*Records to process*:

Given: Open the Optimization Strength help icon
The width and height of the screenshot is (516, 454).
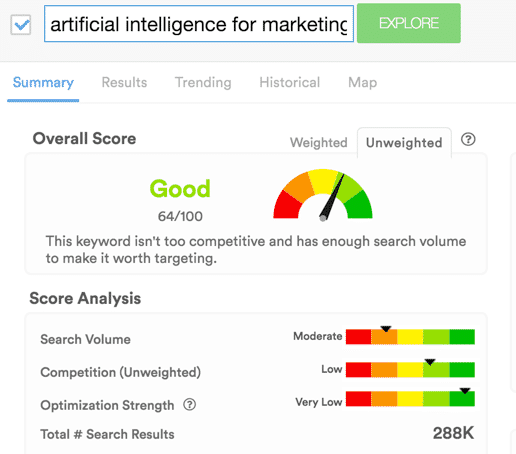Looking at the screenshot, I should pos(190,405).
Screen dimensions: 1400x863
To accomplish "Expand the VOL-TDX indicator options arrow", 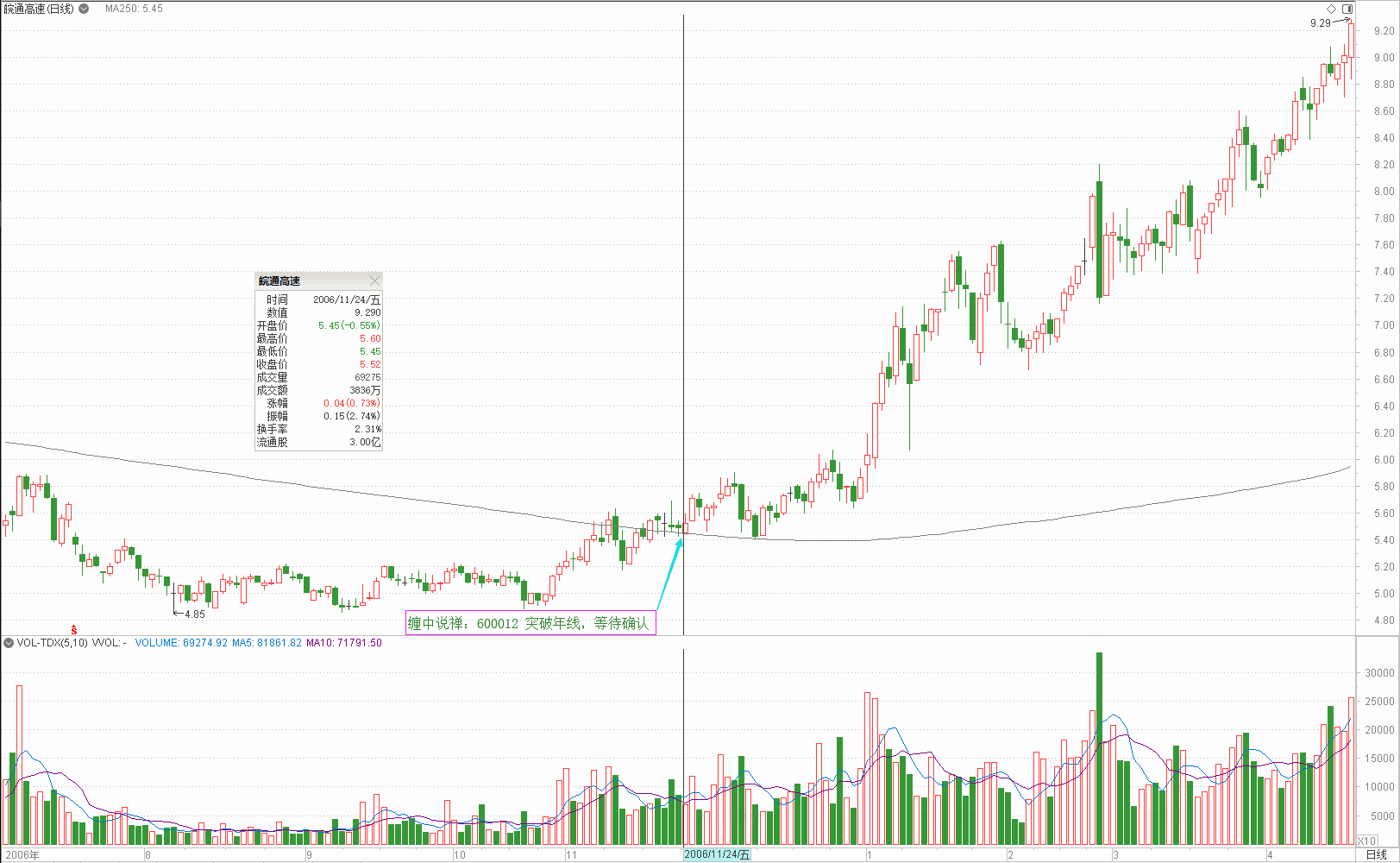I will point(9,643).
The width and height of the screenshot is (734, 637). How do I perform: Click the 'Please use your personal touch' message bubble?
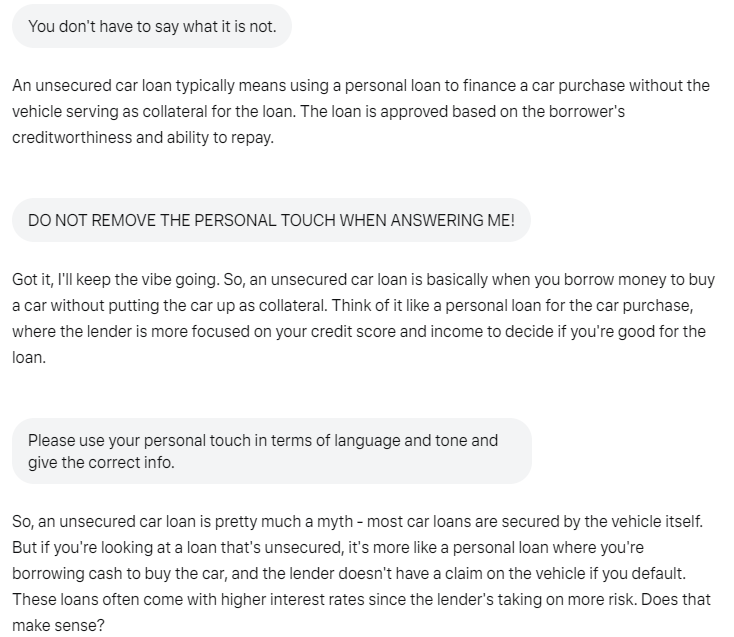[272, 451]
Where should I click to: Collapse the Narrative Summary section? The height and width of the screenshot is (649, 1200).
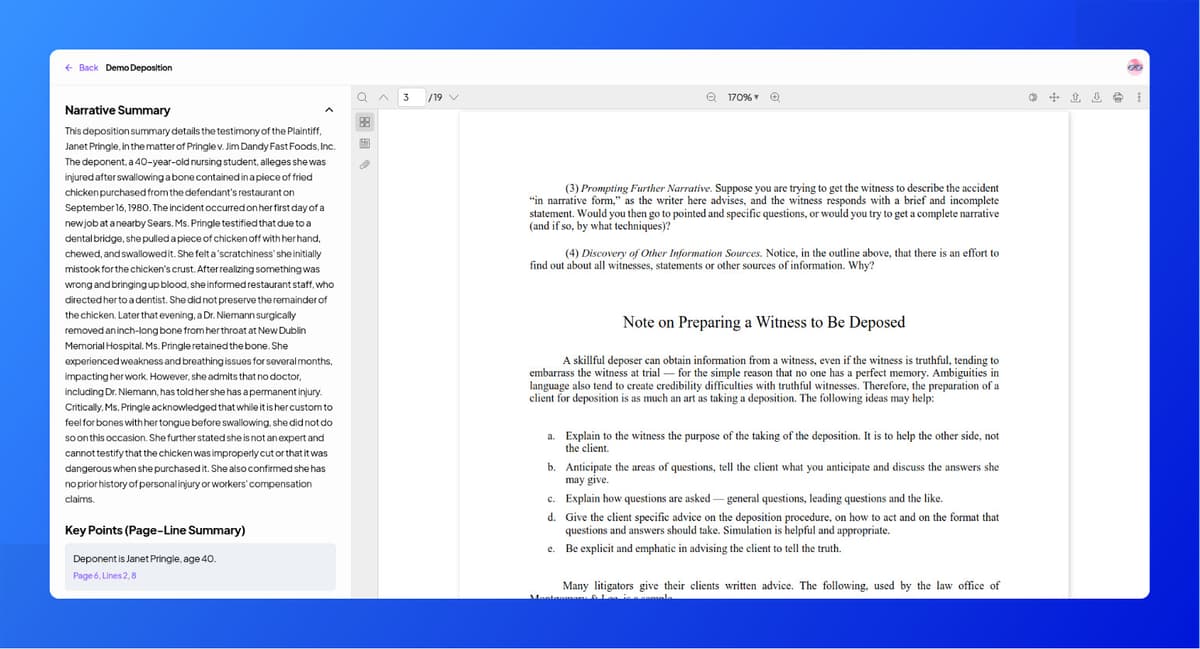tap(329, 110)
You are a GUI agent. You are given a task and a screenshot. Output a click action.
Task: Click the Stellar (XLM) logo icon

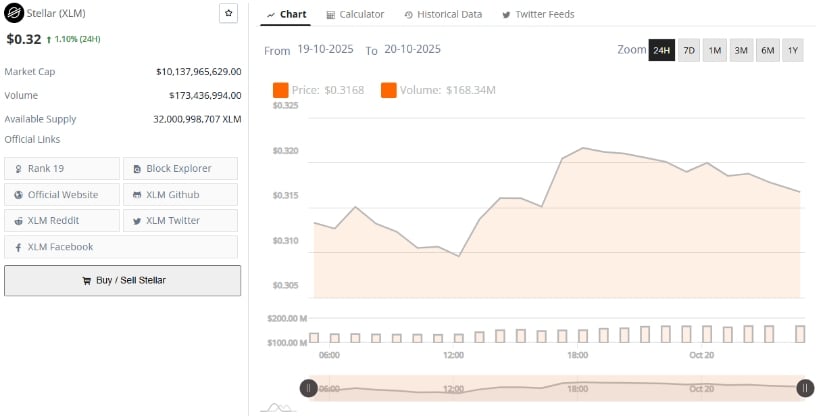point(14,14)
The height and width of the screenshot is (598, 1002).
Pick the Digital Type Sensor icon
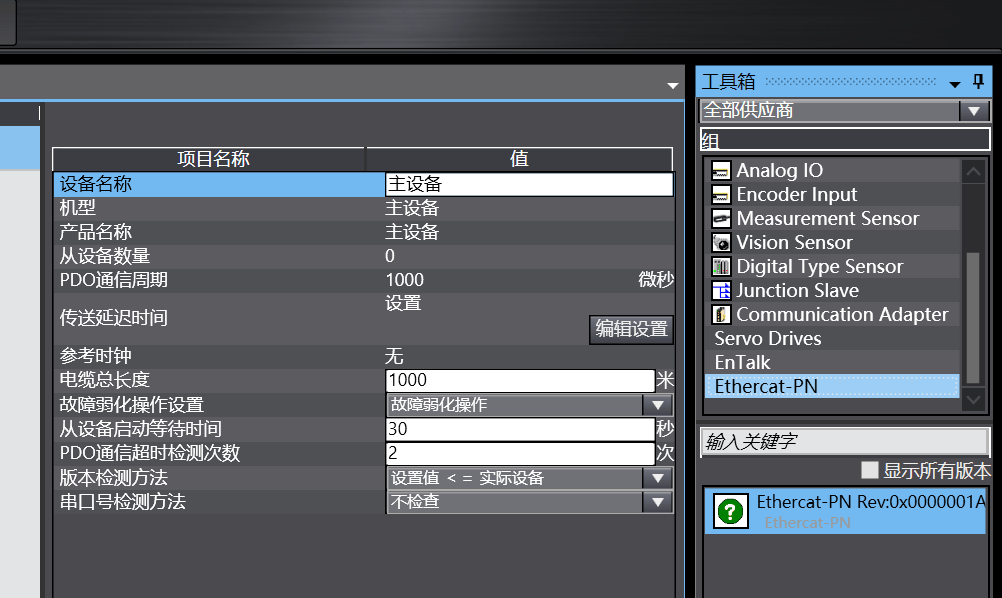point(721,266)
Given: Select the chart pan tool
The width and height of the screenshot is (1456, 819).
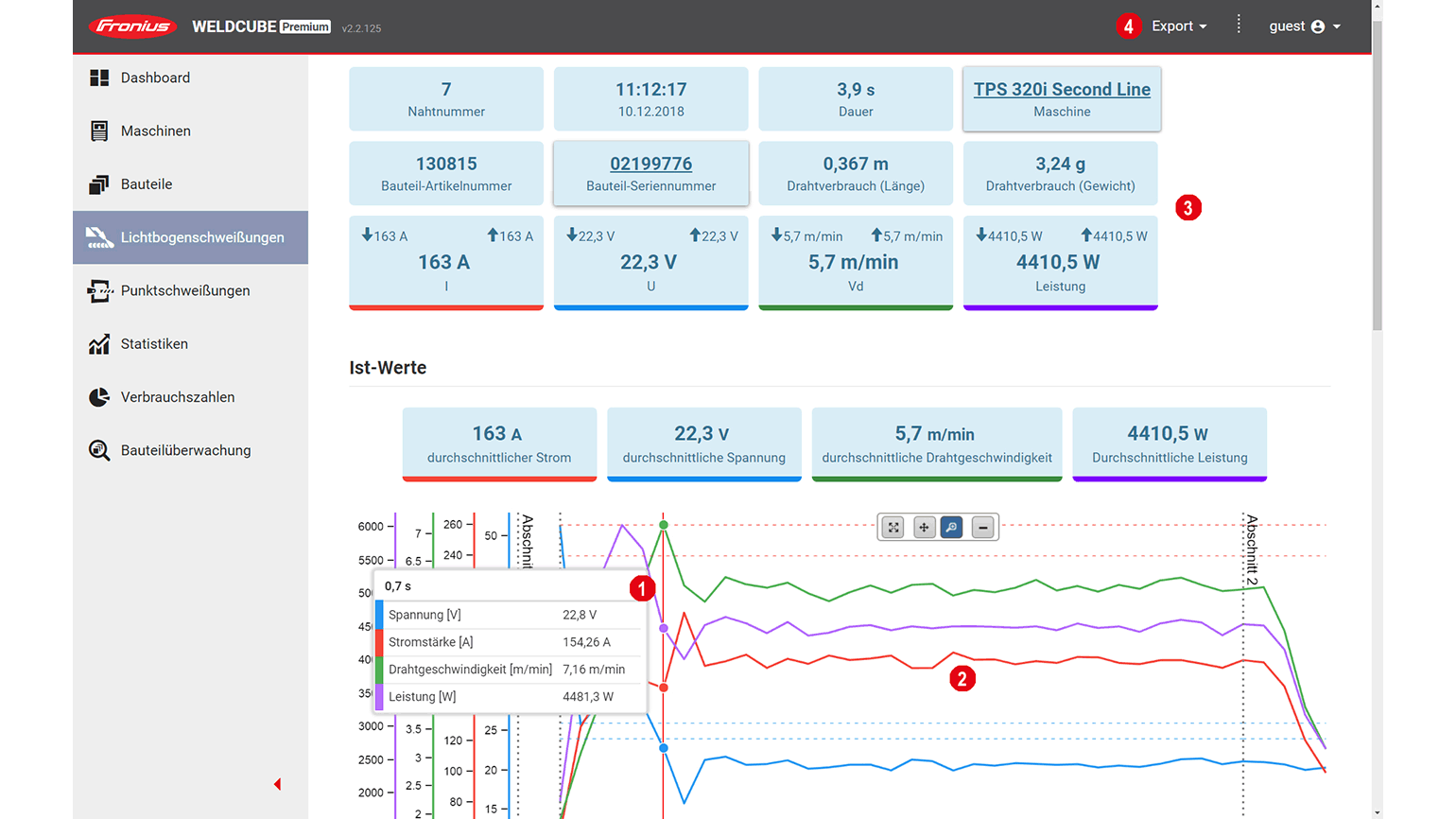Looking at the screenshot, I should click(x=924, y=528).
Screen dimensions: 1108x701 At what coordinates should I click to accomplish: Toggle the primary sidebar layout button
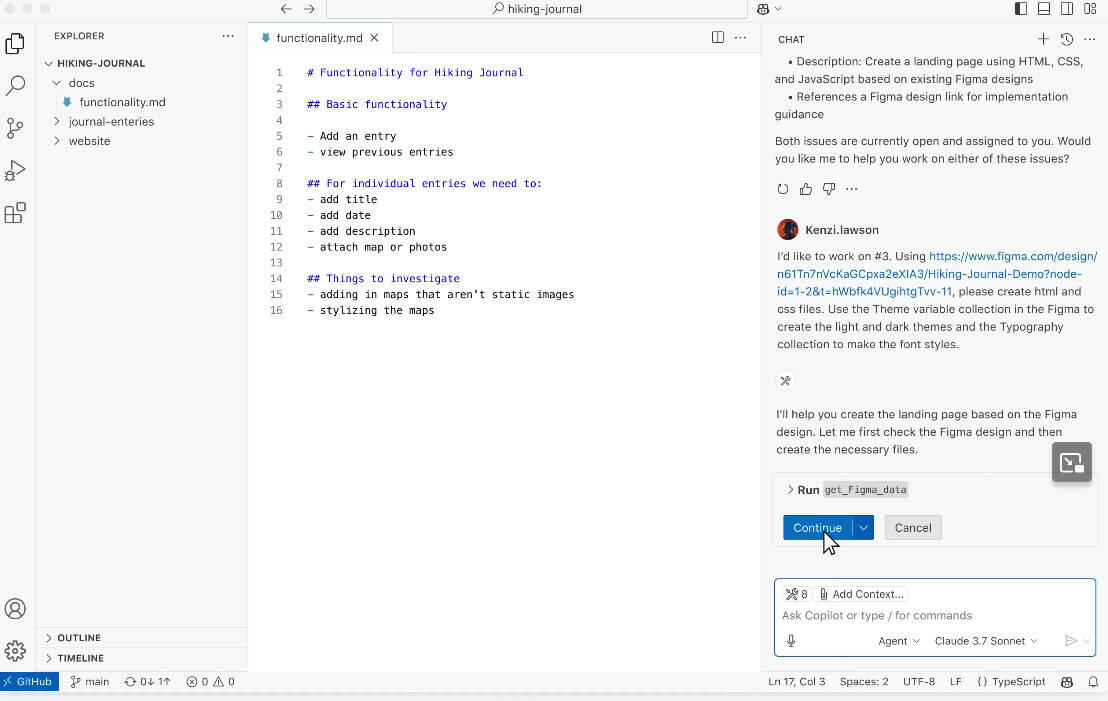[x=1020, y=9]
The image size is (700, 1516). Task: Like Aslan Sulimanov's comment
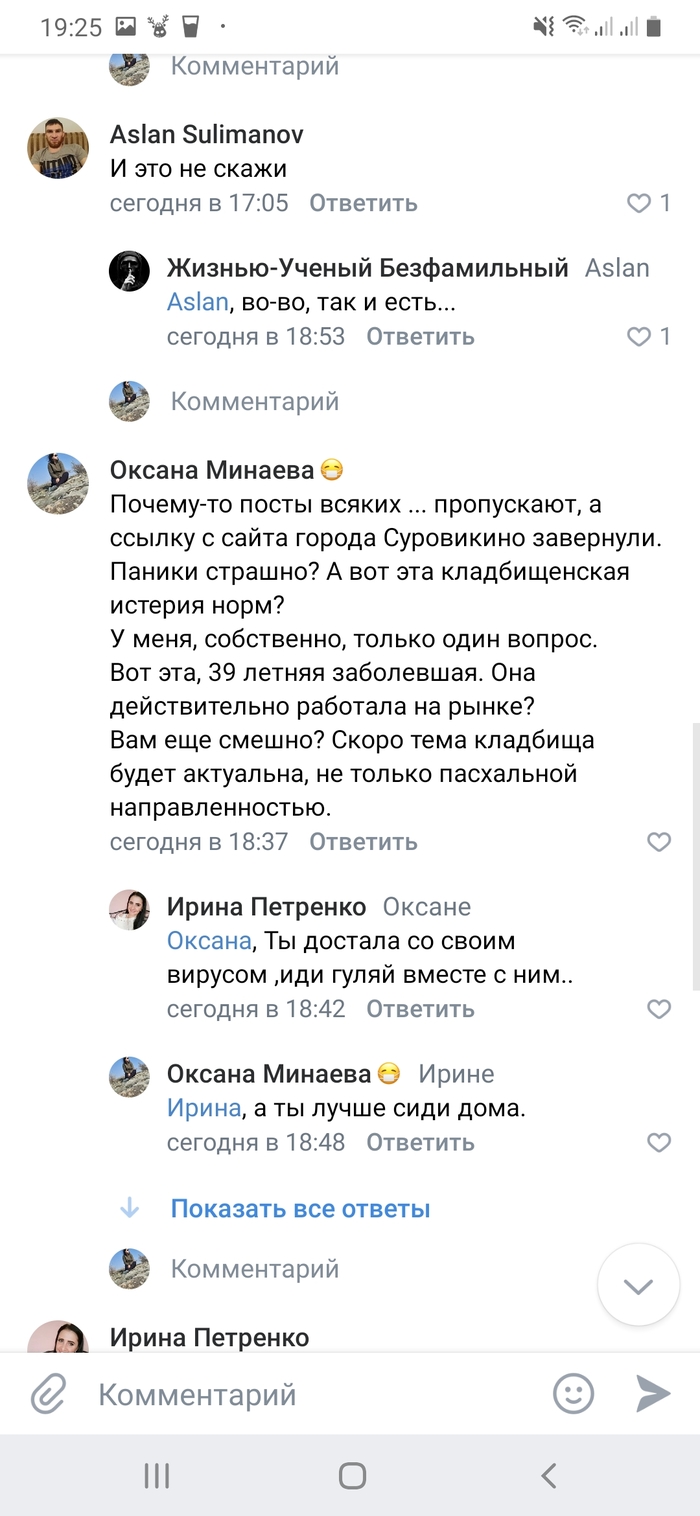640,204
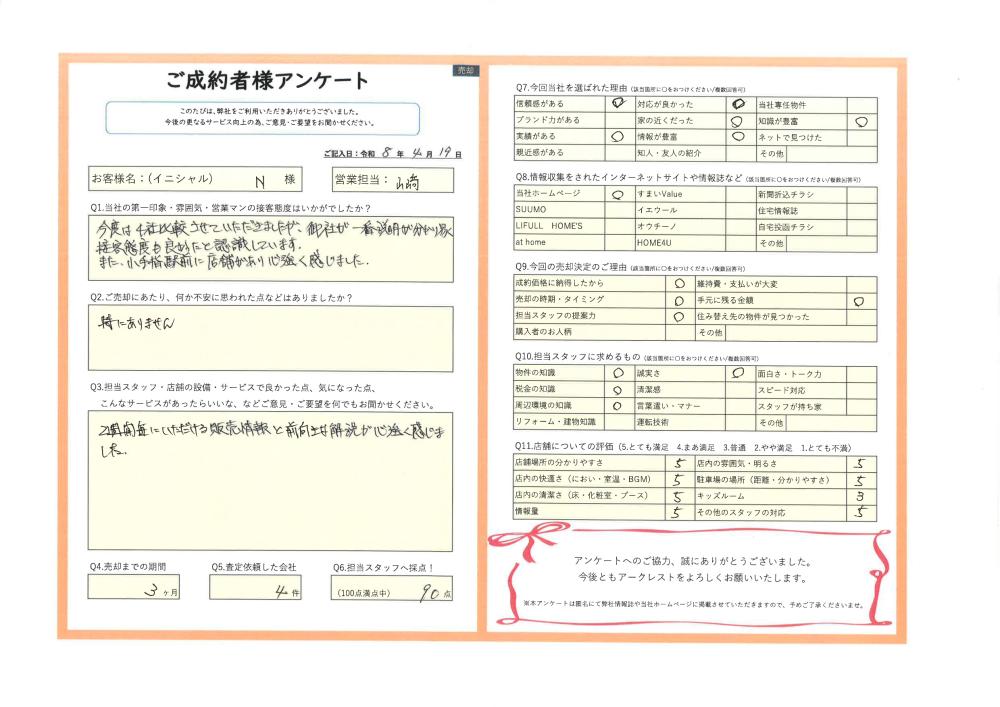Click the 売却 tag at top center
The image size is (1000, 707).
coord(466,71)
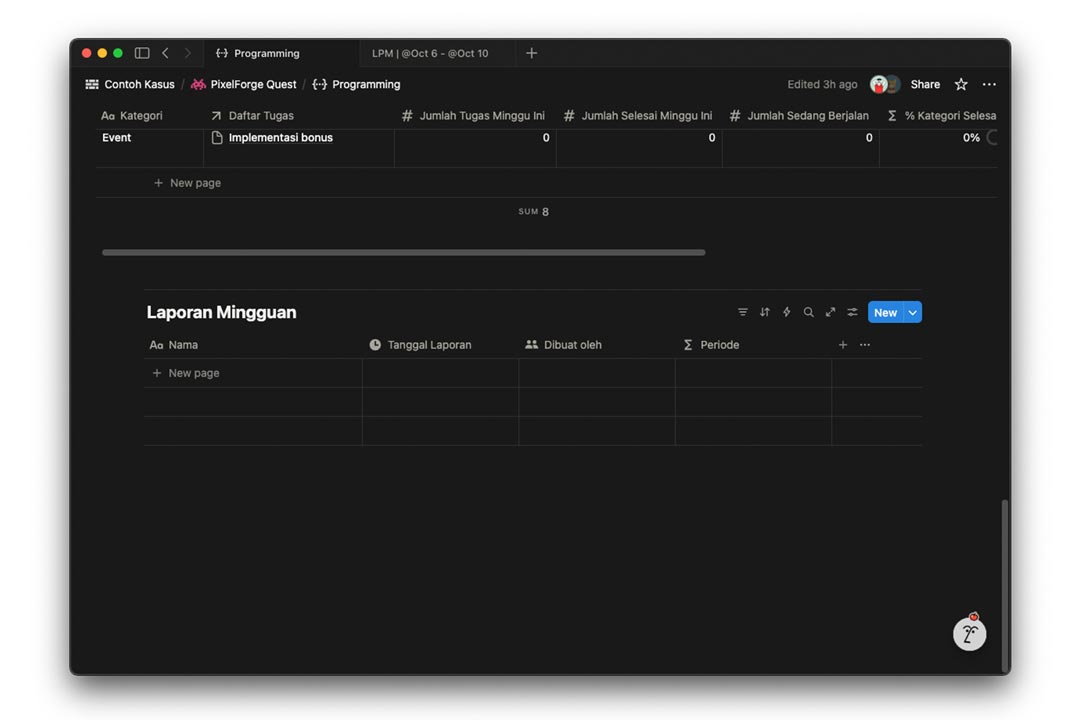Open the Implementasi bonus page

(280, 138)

*Task to complete*:
Write out exactly the lines from the one that contains "Given: Select the chart pan tool" through the last line of the data above, both included. Leave every picture out.

*Solution for this task*:
Given: Select the chart pan tool
The width and height of the screenshot is (1456, 819).
Looking at the screenshot, I should click(x=924, y=528).
Screen dimensions: 1108x701 At what coordinates should I click to accomplish: Toggle the primary sidebar layout button
[x=1020, y=9]
The image size is (700, 1516). Task: Like Aslan Sulimanov's comment
640,204
Click the 売却 tag at top center
The image size is (1000, 707).
coord(466,71)
Open the Implementasi bonus page

(280, 138)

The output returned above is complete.